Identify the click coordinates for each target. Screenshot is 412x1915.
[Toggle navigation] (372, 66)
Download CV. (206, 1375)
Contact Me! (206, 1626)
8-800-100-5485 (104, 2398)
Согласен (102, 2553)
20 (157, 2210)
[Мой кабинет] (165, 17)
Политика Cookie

→ **Work instruction**: Could you write out, exactly as given, the lines from the one holding "Contact Me! (206, 1626)" through the end of the listing, and nothing else?

→ **Written solution**:
Contact Me! (206, 1626)
8-800-100-5485 (104, 2398)
Согласен (102, 2553)
20 (157, 2210)
[Мой кабинет] (165, 17)
Политика Cookie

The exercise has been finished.